Bugün dünya üzerindeki birçok insanın aynı şeyi düşünmesi, aynı şeyi sevmesi, aynı şeyi giymesi, aynı kültürü yaşamaya çalışması, dünya üzerinde ‘tek tip insan’ oluşturma çabasının vahim bir sonucu olsa gerek. Eskiden kırsal ilçelerdeki veya köylerdeki bir genç ile şehirde yaşayan bir genç arasında birçok farklılıklar olurdu. Ama şimdi köyde yaşayan bir gencin giyimi, yaşamı ve hayata bakışı ile metropolde yaşayan bir gencinki hemen hemen aynıdır. Bu da gelişen teknolojiyle birlikte modernleşmeyi/sömürgeleştirmeyi nasıl kolaylaştırdığının göstergesidir.
Bir de Batı dışı toplumları modernleşme adı altında değiştirip dönüştürmenin en etkili aracının modern ulus devletler olduğuna değinmeden geçmek haksızlık olur. Cumhuriyetin ilk yıllarında ‘Devrim ve İnkılaplar’ adı altında koca bir halkın İstiklal Mahkemeleriyle halka rağmen nasıl modernleştirildiğini! bilmeyenimiz yoktur sanırım.

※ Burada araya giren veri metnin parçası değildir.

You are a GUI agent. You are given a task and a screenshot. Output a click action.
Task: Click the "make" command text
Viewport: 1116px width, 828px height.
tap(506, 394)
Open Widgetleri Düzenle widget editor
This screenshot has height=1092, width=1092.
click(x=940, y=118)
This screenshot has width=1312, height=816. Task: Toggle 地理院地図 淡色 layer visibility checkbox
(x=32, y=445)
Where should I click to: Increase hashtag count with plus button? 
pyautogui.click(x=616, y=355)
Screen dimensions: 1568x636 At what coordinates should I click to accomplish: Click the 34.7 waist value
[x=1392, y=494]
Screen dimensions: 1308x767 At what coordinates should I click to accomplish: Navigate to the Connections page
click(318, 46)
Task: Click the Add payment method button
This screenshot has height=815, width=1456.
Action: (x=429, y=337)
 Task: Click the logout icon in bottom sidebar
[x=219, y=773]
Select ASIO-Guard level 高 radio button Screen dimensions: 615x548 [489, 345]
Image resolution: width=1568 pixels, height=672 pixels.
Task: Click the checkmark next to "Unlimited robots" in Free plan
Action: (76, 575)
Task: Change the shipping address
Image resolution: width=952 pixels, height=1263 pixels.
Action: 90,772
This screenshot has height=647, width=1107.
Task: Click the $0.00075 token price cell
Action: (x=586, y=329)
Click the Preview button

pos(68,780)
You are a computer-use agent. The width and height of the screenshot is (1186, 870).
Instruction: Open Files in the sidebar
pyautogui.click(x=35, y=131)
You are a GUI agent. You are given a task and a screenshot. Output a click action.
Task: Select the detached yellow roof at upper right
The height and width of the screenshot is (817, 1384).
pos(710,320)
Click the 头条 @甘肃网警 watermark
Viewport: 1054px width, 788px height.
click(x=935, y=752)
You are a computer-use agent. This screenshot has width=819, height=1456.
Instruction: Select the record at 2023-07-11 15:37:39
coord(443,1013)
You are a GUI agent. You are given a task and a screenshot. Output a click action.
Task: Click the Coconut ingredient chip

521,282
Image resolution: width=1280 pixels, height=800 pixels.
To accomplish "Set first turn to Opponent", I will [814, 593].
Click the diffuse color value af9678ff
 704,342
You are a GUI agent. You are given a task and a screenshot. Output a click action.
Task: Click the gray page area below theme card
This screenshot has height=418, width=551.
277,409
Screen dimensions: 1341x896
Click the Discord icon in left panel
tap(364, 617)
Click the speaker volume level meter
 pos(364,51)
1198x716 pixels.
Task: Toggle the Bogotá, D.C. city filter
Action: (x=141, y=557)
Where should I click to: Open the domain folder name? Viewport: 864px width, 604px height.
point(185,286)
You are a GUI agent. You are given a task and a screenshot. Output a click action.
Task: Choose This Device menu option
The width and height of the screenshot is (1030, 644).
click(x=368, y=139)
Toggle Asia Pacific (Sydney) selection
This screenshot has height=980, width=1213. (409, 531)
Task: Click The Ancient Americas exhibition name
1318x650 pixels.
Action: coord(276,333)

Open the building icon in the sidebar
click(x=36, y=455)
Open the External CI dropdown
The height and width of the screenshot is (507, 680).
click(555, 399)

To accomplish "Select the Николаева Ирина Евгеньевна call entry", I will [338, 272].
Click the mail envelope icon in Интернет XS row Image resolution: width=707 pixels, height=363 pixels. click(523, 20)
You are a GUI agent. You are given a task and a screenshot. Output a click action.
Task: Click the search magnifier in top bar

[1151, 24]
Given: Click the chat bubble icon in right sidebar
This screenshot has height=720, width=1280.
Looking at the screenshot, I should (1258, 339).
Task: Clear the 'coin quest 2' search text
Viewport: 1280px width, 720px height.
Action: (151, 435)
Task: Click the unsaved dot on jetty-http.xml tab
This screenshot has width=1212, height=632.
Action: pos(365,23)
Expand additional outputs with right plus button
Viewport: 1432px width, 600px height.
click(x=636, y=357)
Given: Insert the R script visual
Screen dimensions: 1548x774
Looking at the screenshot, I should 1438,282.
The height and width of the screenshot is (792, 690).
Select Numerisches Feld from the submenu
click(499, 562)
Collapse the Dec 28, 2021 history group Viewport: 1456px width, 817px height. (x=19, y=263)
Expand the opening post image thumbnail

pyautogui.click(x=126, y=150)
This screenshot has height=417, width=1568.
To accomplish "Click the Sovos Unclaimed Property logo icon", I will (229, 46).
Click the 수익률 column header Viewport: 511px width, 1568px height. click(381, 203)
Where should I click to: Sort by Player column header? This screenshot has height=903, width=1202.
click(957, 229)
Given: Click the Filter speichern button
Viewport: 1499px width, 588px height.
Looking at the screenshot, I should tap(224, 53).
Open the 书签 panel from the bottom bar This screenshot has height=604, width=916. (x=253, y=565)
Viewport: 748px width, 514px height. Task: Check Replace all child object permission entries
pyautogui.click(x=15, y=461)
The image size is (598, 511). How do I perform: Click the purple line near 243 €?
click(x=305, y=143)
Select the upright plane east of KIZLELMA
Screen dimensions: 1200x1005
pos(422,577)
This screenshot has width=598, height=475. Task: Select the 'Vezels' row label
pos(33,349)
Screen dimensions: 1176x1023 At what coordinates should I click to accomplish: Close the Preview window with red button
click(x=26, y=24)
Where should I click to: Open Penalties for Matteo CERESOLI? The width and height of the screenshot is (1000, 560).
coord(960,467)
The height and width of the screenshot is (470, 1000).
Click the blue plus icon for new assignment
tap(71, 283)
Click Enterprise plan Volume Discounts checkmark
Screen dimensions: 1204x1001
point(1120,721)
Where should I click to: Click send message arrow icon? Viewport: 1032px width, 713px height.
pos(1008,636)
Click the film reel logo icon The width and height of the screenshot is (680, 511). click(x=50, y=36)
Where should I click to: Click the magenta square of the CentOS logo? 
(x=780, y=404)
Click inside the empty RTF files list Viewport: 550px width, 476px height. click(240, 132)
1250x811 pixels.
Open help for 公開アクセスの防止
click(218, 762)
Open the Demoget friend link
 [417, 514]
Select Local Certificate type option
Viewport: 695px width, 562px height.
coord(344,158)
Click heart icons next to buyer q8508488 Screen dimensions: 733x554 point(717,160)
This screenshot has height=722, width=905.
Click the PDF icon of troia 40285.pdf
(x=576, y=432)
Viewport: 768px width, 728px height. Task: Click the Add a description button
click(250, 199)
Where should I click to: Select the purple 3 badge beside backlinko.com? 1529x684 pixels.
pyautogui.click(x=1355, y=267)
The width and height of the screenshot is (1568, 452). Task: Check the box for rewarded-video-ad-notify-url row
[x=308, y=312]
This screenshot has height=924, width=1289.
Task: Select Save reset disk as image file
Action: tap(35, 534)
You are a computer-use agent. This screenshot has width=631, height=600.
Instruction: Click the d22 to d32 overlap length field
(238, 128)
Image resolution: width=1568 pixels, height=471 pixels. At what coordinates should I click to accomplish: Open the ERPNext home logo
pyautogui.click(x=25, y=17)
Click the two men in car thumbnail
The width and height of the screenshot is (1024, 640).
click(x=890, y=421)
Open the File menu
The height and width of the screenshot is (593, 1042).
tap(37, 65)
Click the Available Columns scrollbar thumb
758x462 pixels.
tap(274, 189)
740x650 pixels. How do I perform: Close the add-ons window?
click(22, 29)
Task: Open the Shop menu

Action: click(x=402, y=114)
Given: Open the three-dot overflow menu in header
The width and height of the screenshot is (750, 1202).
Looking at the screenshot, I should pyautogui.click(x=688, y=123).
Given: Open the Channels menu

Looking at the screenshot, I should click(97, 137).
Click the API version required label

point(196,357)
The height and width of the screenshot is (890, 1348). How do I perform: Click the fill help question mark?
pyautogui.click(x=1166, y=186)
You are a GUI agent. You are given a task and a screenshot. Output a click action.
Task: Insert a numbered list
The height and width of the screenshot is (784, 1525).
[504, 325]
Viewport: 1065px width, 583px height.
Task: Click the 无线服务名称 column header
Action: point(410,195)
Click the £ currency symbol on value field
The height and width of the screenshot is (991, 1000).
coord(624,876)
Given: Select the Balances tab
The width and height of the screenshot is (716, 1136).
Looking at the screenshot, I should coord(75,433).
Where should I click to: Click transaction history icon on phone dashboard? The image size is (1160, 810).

De Gaulle’nin de deyimiyle ‘artık sömürgeler pahalı olduklarından onlara siyasi bağımsızlık verip ekonomik bakımdan bağımlı kılmak daha kârlı idi’. Bu sözler İslam Coğrafyasında kurulmasına izin verilen sözde bağımsız ulus devletlerin aslında ne kadar bağımsız! olduklarını ispat ediyor. Bu hakikate rağmen hâlâ birilerinin ısrarla ‘ulus devletimiz olsaydı daha iyi durumda olurduk’ sözlerinin de ne kadar anlamsız olduğunu gösteriyor. Halkını bağımsızlık masallarıyla aldatan, muasır medeniyetler seviyesine ulaşmayı adeta amentü haline getiren Batıcı siyasi ve aydınların, aslında bizi nasıl Batıya bağımlı bir sömürge yaptığı çok sonradan ortaya çıkacaktı. Bugün ekonomik alanda en derinden yaşadığımız buhranın asıl sebebini sanırım daha iyi anlamış oluyoruz.
Bugün Kürtlerin modern ulus devlete sahip diğer kavimlere göre daha fazla inancına, geleneğine, örfüne sahip olmasının en temel sebebi; onlara modernleşme politikalarını dayatan modern bir ulus devlete sahip olmamasından kaynaklandığı gibi mevcut yaşadıkları devletlere de mesafeli durmalarından dolayıdır. Fakat ne yazık ki; diğer toplumları modern ulus devlet eliyle modernleştiren yani sömürgeleştiren Batı, Kürtleri de devletin bu asimile edici görevini üstlenen Batıcı örgütlere vermiştir.
Yüzyıllardır devletin sert ve yumuşak politikalarıyla özünden uzaklaştırmadığı Kürt halkının, PKK gibi sol ve seküler bir örgüt tarafından çok kısa bir sürede asimile edilmesi aynı projenin ürünüdür.
Bu anlamda hepimizin bir daha dönüp, bize cazibeli gösterilen modernleşme, batılılaşma gibi süslü kavramların bizi nereye götürdüğüne bakmamız yerinde olacaktır.